## Your goal
From the line below containing "Click Allow another app button" to the final line, print each line exactly as written. No pictures belong in the copy.

## Input data
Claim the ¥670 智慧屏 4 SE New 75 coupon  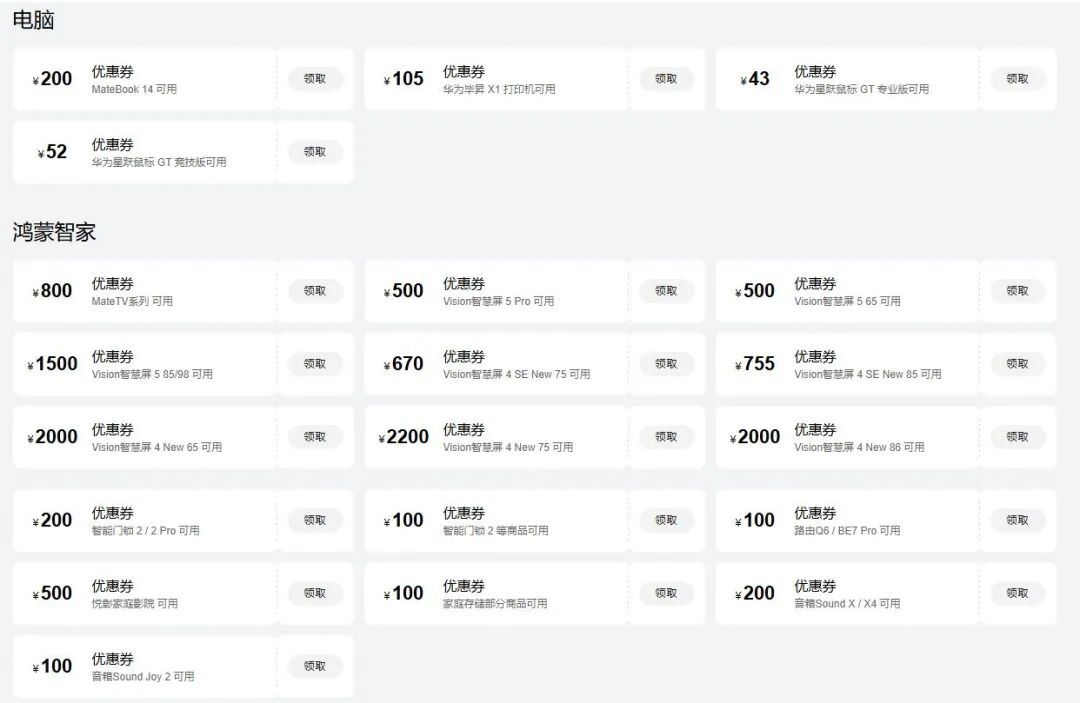pyautogui.click(x=666, y=364)
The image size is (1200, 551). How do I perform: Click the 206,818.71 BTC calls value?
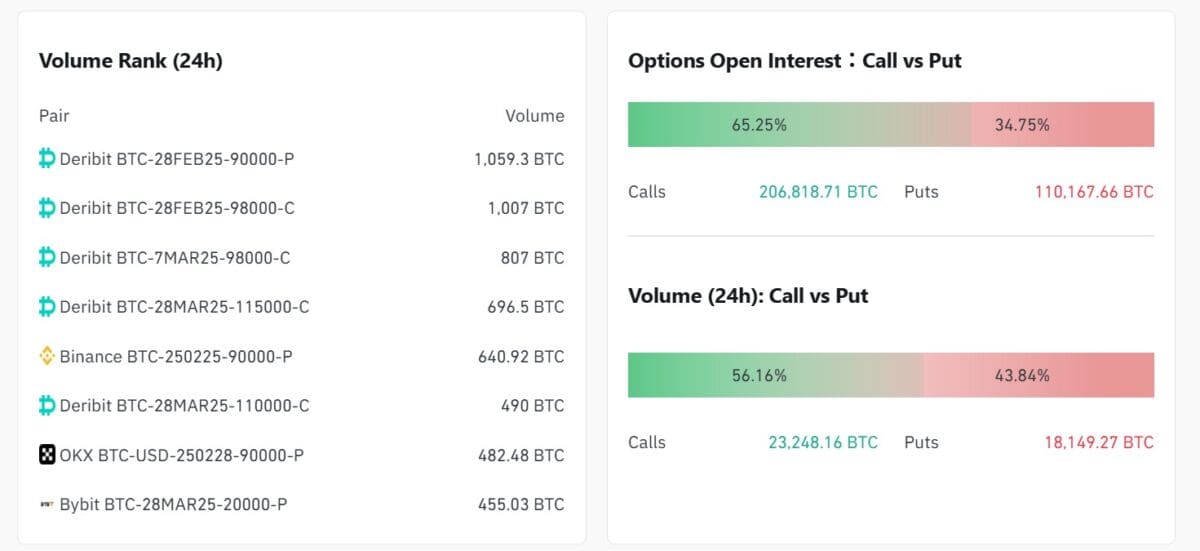point(818,192)
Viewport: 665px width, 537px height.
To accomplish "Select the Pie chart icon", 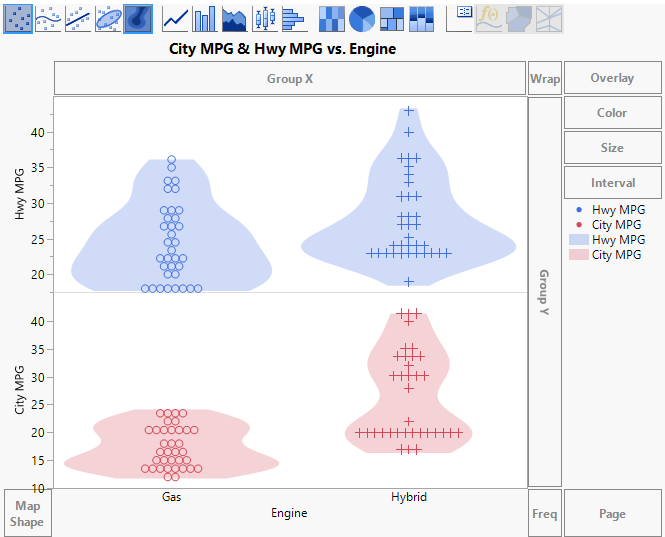I will click(x=361, y=18).
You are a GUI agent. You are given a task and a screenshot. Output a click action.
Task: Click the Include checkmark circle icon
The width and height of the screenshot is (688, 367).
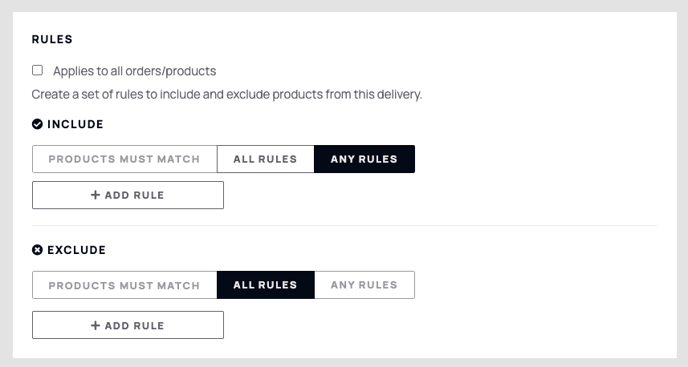(37, 124)
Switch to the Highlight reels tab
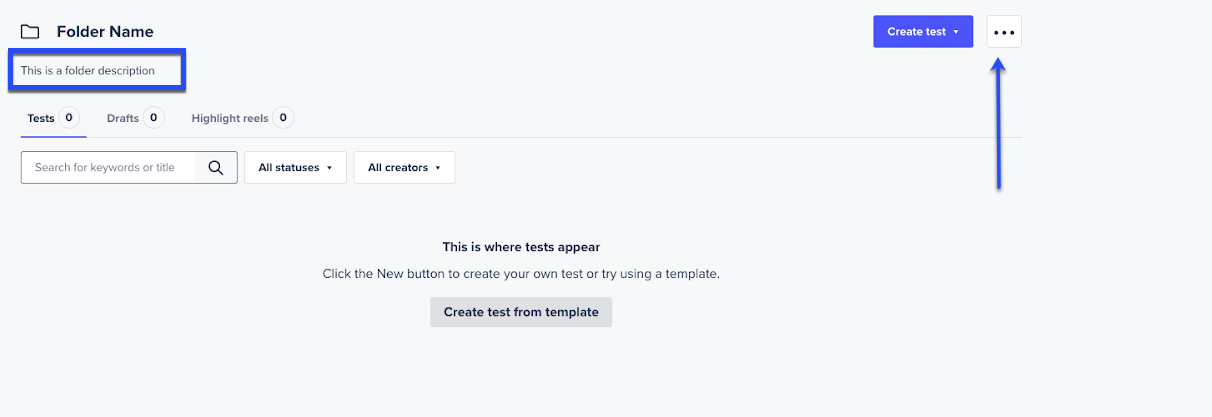 click(x=230, y=118)
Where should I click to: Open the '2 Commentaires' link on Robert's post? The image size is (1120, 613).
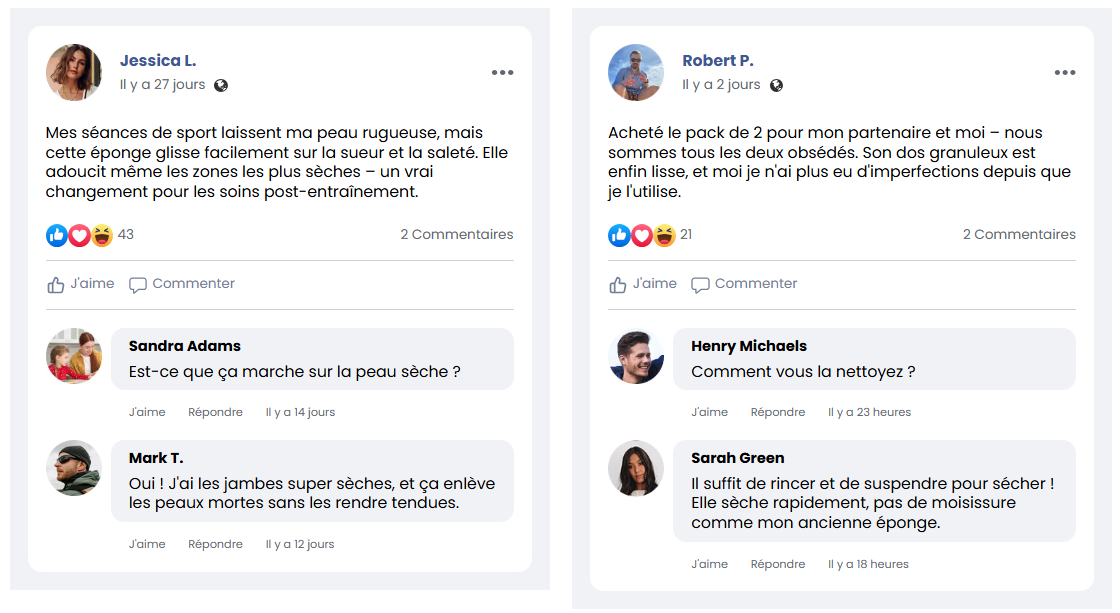(1019, 234)
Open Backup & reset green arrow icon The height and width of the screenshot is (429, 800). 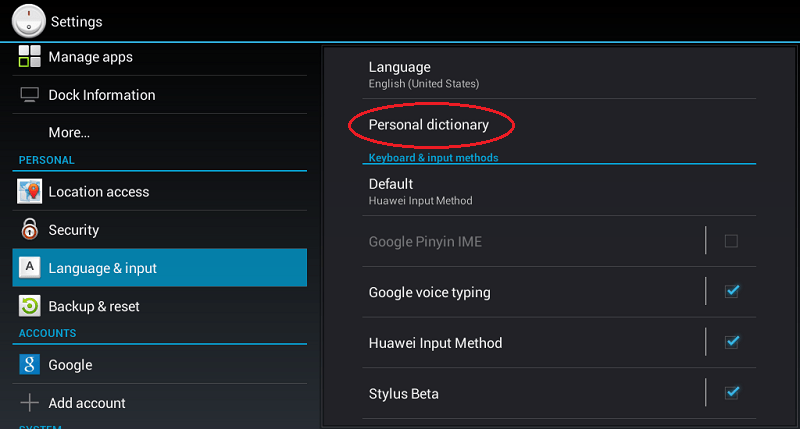(30, 306)
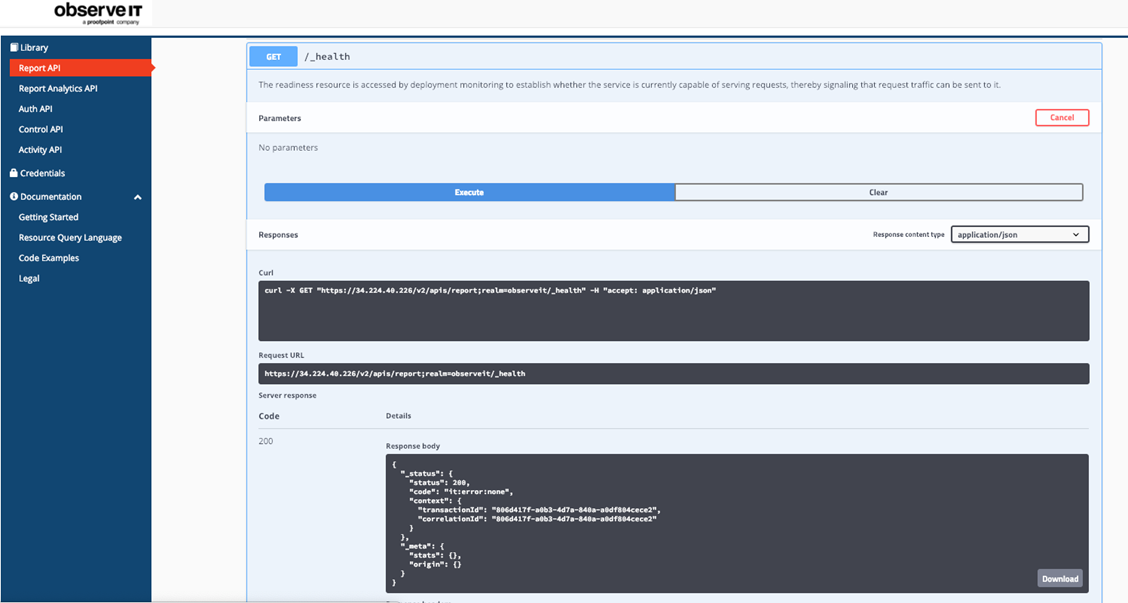Collapse the Documentation section chevron
The width and height of the screenshot is (1128, 603).
[x=138, y=197]
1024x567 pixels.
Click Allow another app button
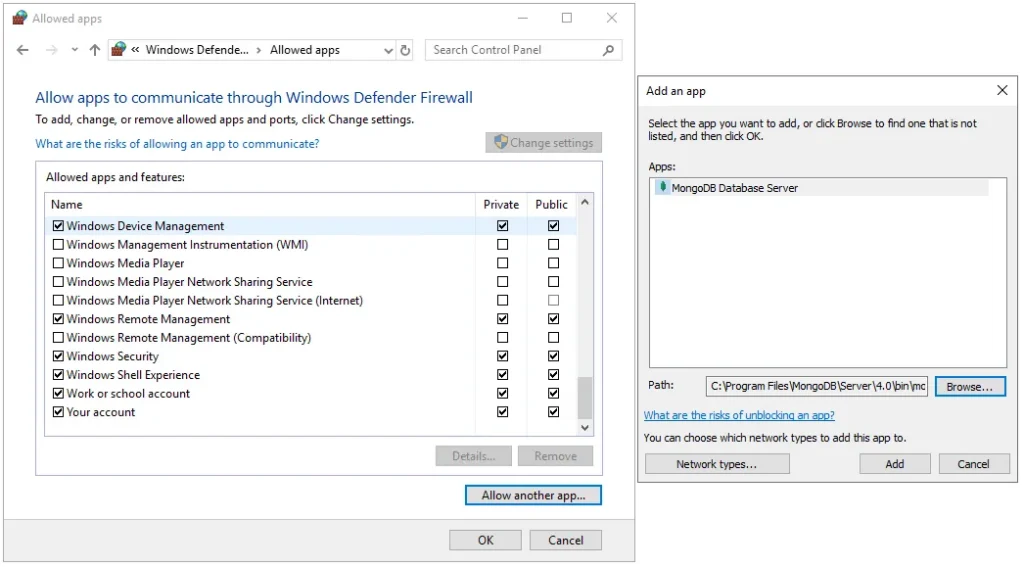coord(533,495)
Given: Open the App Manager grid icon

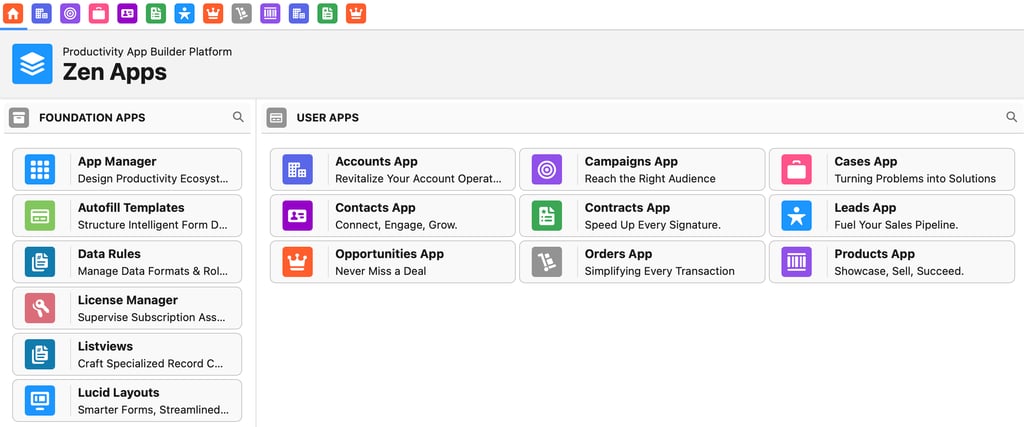Looking at the screenshot, I should click(40, 170).
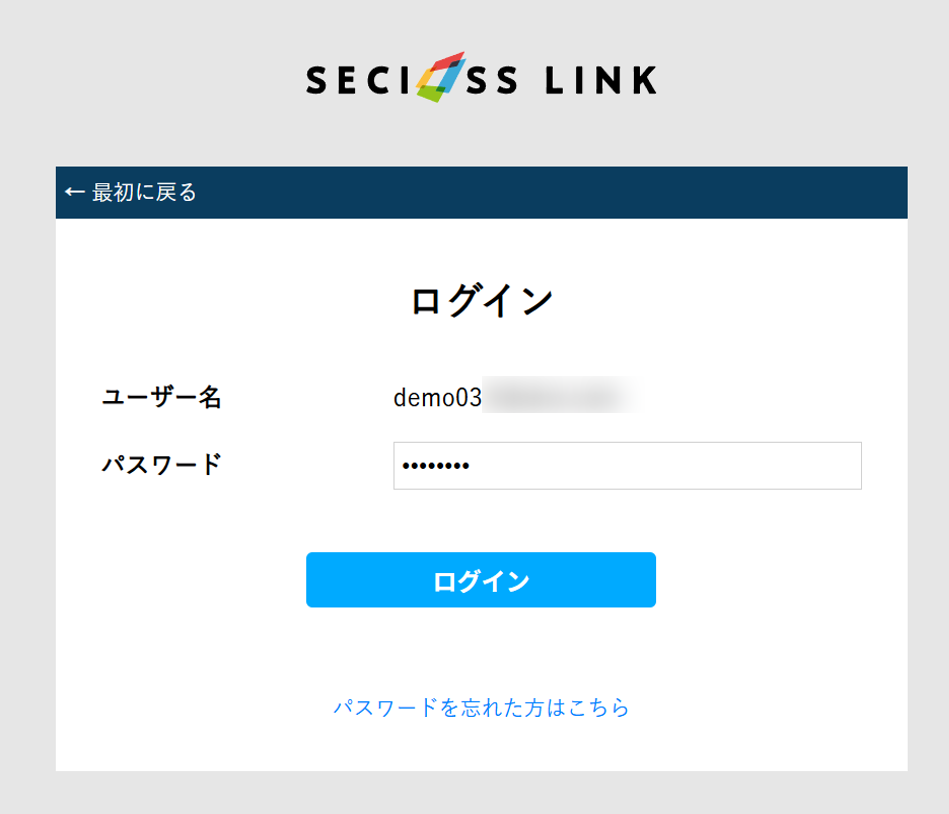Focus the パスワード input field
Image resolution: width=949 pixels, height=814 pixels.
pyautogui.click(x=627, y=465)
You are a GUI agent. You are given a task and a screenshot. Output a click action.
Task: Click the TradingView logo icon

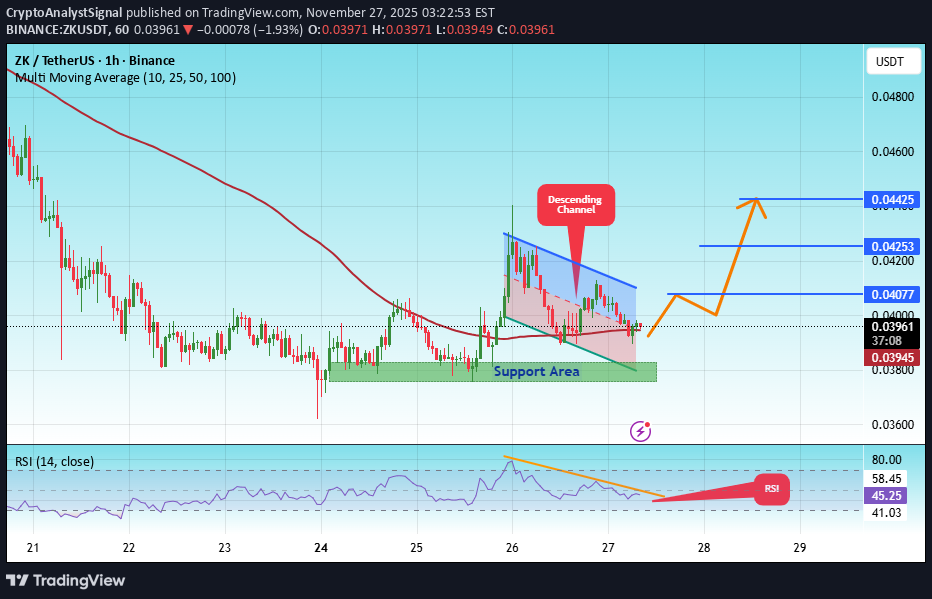point(16,580)
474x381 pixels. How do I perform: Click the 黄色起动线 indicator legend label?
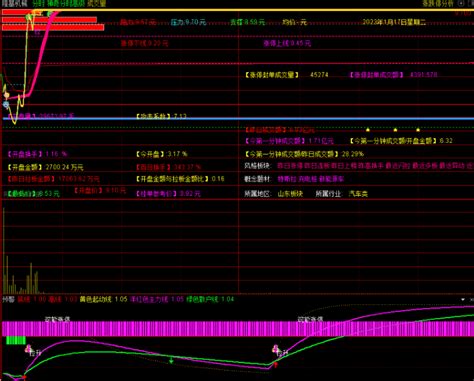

## Exercise response
Click Allow another app button
coord(533,495)
Given: Open the App Manager grid icon

Looking at the screenshot, I should click(40, 170).
Focus the パスワード input field
Image resolution: width=949 pixels, height=814 pixels.
pyautogui.click(x=627, y=465)
You are a GUI agent. You are given a task and a screenshot. Output a click action.
Task: Click the TradingView logo icon

point(16,580)
474x381 pixels. How do I perform: Click the 黄色起动线 indicator legend label?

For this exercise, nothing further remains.